─── 本文 ───

前回のinterim-meeting(vol.13)

2023/10/06に開催された。

スライド・議事録はあるが録画は無し。
https://datatracker.ietf.org/meeting/interim-2023-moq-13/session/moq

draft-ietf-moq-requirements-02が 2023/09/29に発行。

  • vol1との違いについて整理
    • Handling Scalable Video Codecsセクションの追加
      • SVCの使う場合、拡張レイヤは前のベースレイヤだけでなく前の拡張レイヤにも依存する。あるオブジェクトを削除すると、依存関係にある全てのオブジェクトが使えなくなる。AV1のドキュメントでも、複雑な依存関係が図示されているため厄介な部分。
      • 依存関係をオブジェクトのプロパティとしてエンコードし、その依存関係をクリアできる場合にのみデコードできるようにすることもできるが、relayが複雑になるため、linear approachが望ましいと考えている。(linear approachは、依存関係をグラフではなく線形で表すこと?)

─── 入力データ ───

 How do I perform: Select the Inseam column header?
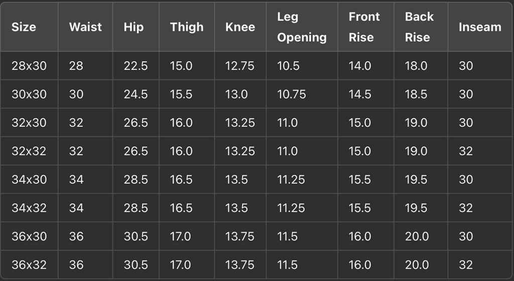pyautogui.click(x=480, y=27)
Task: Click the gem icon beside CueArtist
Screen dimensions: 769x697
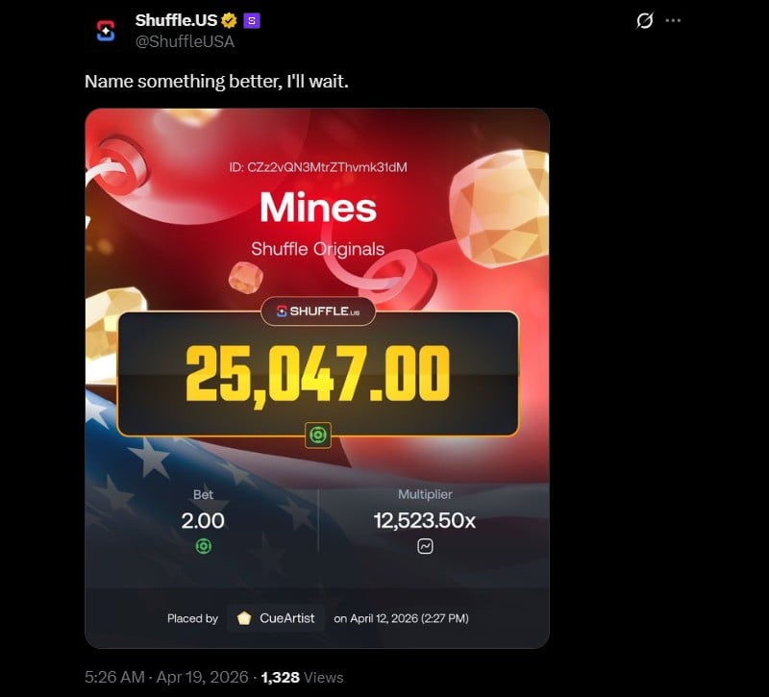Action: pyautogui.click(x=244, y=618)
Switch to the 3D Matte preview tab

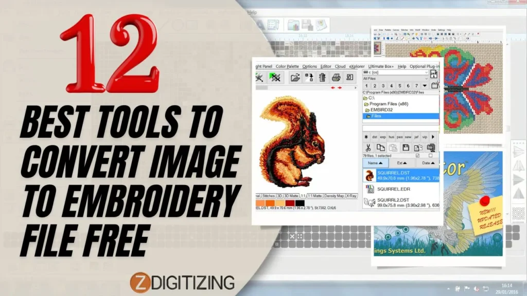coord(291,196)
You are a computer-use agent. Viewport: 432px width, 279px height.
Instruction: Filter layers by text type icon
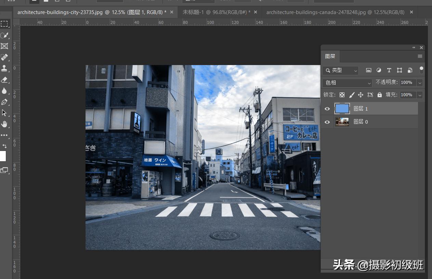(389, 70)
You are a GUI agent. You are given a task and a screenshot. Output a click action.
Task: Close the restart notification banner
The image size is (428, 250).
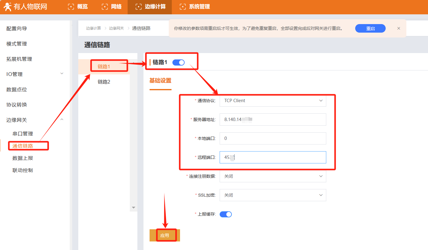click(398, 28)
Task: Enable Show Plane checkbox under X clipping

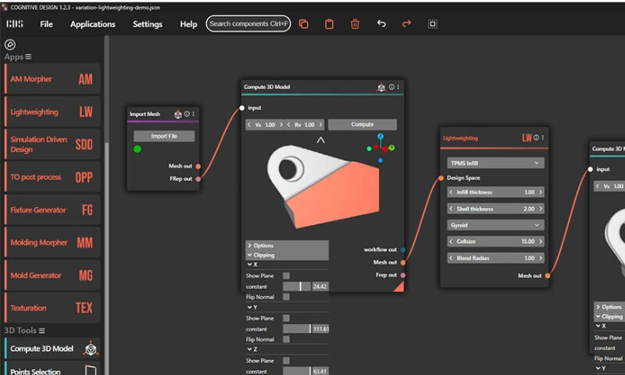Action: (286, 276)
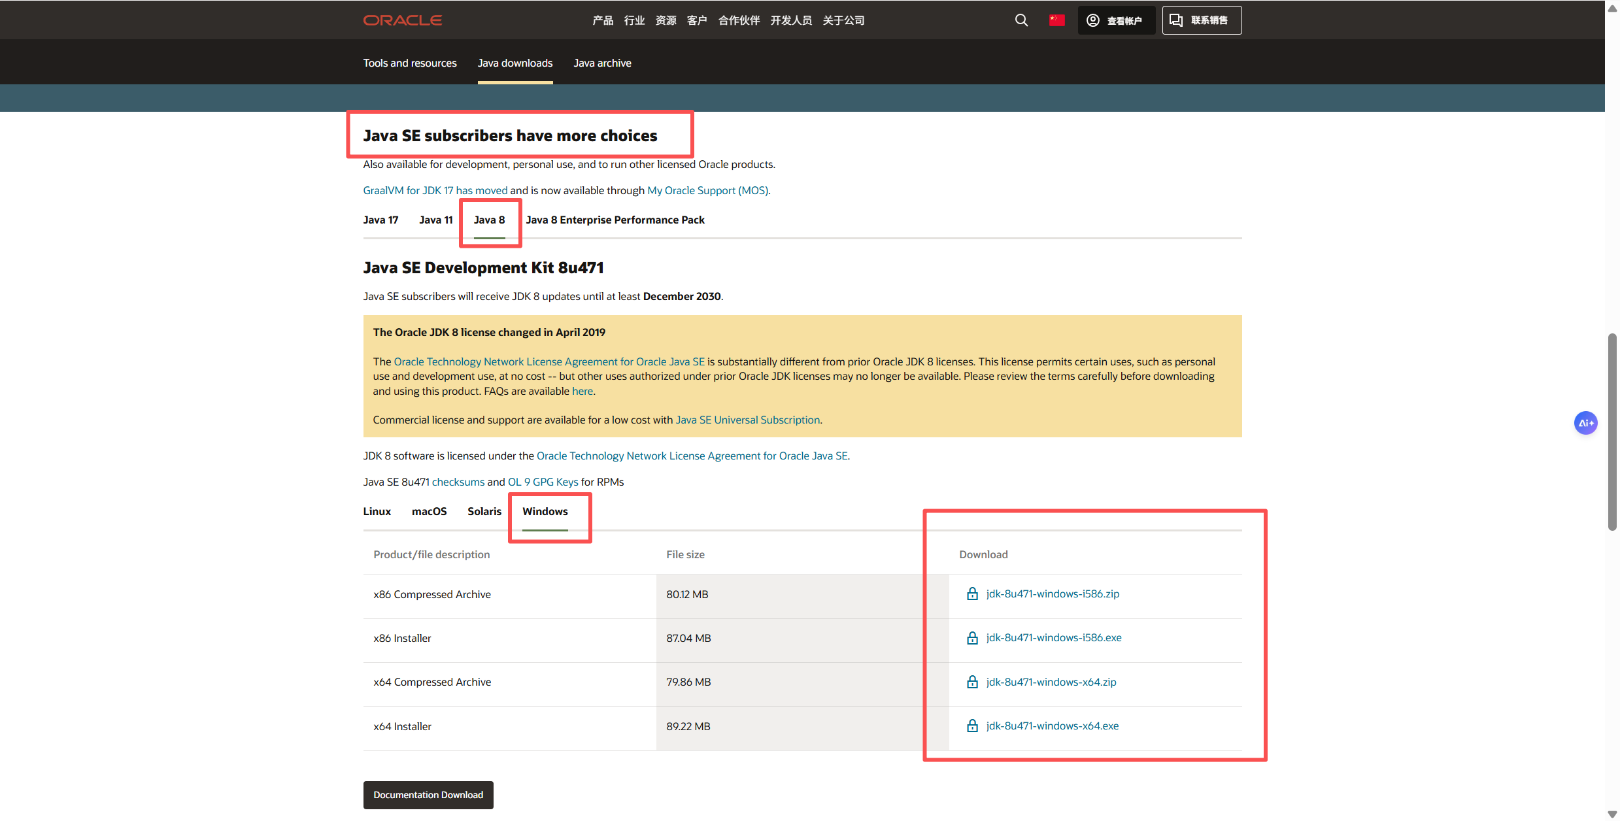This screenshot has width=1620, height=821.
Task: Click the China flag country selector
Action: 1056,20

───

• **やること**:
1. 本文によると、前回のinterim-meetingはいつ開催されたか。
2. 記録のうち、"You are a GUI"を含む行から記録の最後までを、"checkbox"を"toggle"に入れ替え、ほかはそのままにして書き出すこと。画像は含めない。

• **解答例**:
1. 2023/10/06に開催された。

2.
You are a GUI agent. You are given a task and a screenshot. Output a click action.
Task: Close the restart notification banner
The image size is (428, 250).
click(398, 28)
Task: Enable Show Plane toggle under X clipping

Action: (286, 276)
This screenshot has width=1620, height=821.
Task: Click the China flag country selector
Action: 1056,20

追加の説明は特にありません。